Wednesday, October 24, 2012

Ten Habits of Highly Effective Federal CWA Regulators

I recently had an experience that reminded me of what a distinct and awesome group of people environmental regulators are, and how hard their job is in coordinating between science, stakeholders and blackletter law.  They do have their share of quirks, which I came to admire (and adopt) over my time at EPA.  I scrawled this list some time ago -- it doesn't really refer to any particular people, but some of you may see yourselves reflected... I certainly do.

10. All flora and fauna present at an impact or compensation site are "critters".
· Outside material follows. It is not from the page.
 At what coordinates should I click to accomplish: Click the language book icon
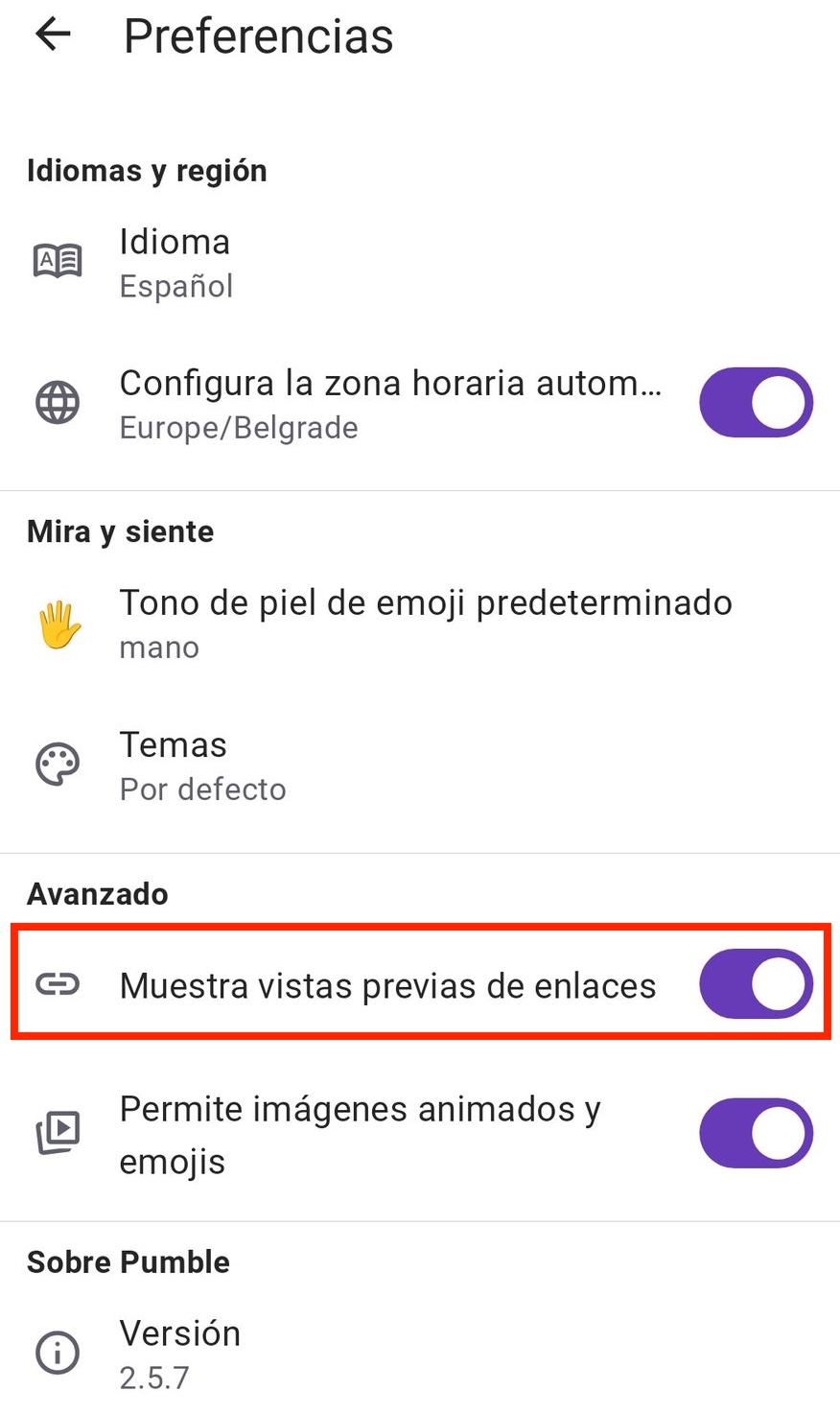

9. No matter how much the Corps/EPA/NMFS/USDA/FWS pisses you off, when push comes to shove they are "our sister agency".

8. Every Corps district staffer has the innate right to complain about how long it took to train in the last District Commander.
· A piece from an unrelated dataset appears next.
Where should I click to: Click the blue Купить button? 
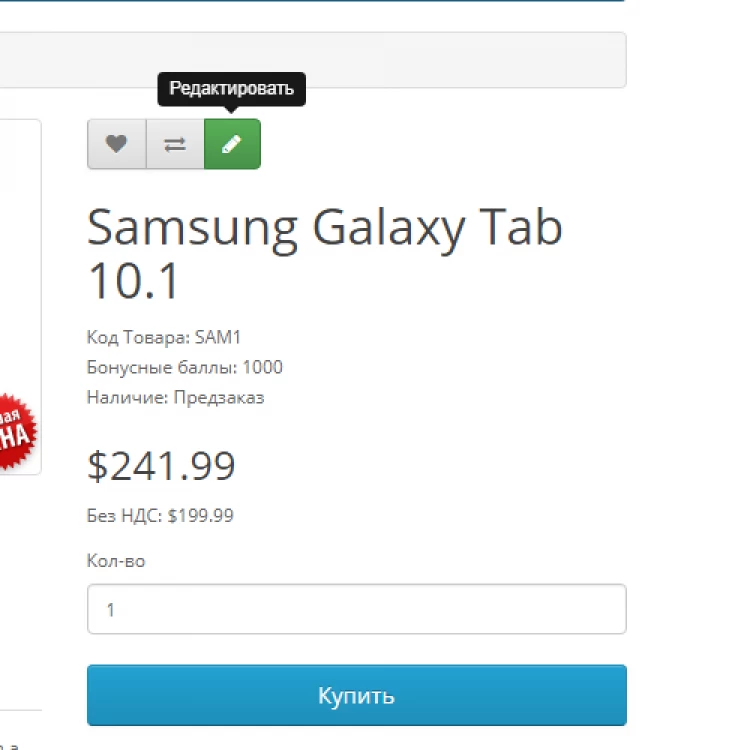[357, 695]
7. Every EPA regional staffer has the innate right to complain about the lawyers and politicos up at Headquarters.

6. HQ staff get tiny little crushes on field staff who write extremely well-researched comment letters.

5. Corps and EPA would feel secretly neglected if USDA and FHWA stopped trying to tell them how to administer the permit program.
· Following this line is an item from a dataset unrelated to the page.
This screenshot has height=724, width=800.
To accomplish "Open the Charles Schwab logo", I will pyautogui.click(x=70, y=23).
4. Sure, they'd LOVE to handle that HQ data-call/process-mapping initiative/state assumption proposal.  Not.

3. What we say: "Your agency needs better monitoring and reporting protocols on your conservation grant projects."
What we mean: "I'm just jealous at the size of your grants budget."  

2. Everyone has a story about the time they did wetland delineations [in 2 feet of snow/in the century's worst drought/while being attacked by a doberman] and what they have found in wetlands [a '57 Plymouth/4,000 golf balls/Jimmy Hoffa].

1. A Corps PM, an EPA staff scientist, and an NRCS project officer walk into a bar, and the bartender pours each of them a shot of 30 year-old scotch.  The Corps PM says "that looks isolated and non-jurisdictional", and drains it.  The NRCS staffer says "this was converted from grain prior to December 23, 1985", and drains it.  The EPA staffer
         a) says "We need additional monitoring data -- pour me three more."
         b) says "I have to assess the physical, chemical and biotic integrity of this resource," and -- takes it back to the lab for analysis.
         c) slaps a (c) veto on the bottle and makes off with it.